• **Directions for this task**
Retype exactly every line from the one that includes "Task: Click the Search Availability button" through the final line of the listing, both ends kept, and omit the pictures.

• **Exercise inputs**
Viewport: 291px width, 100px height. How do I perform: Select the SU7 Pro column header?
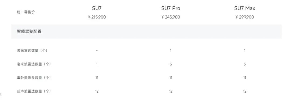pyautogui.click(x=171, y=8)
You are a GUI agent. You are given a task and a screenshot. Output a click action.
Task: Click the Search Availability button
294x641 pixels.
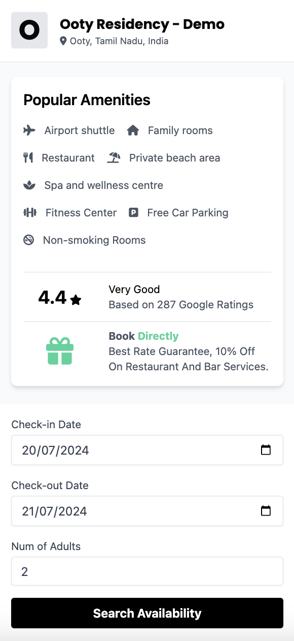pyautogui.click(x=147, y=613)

• **Finished exercise**
Task: Click the Search Availability button
294x641 pixels.
pyautogui.click(x=147, y=613)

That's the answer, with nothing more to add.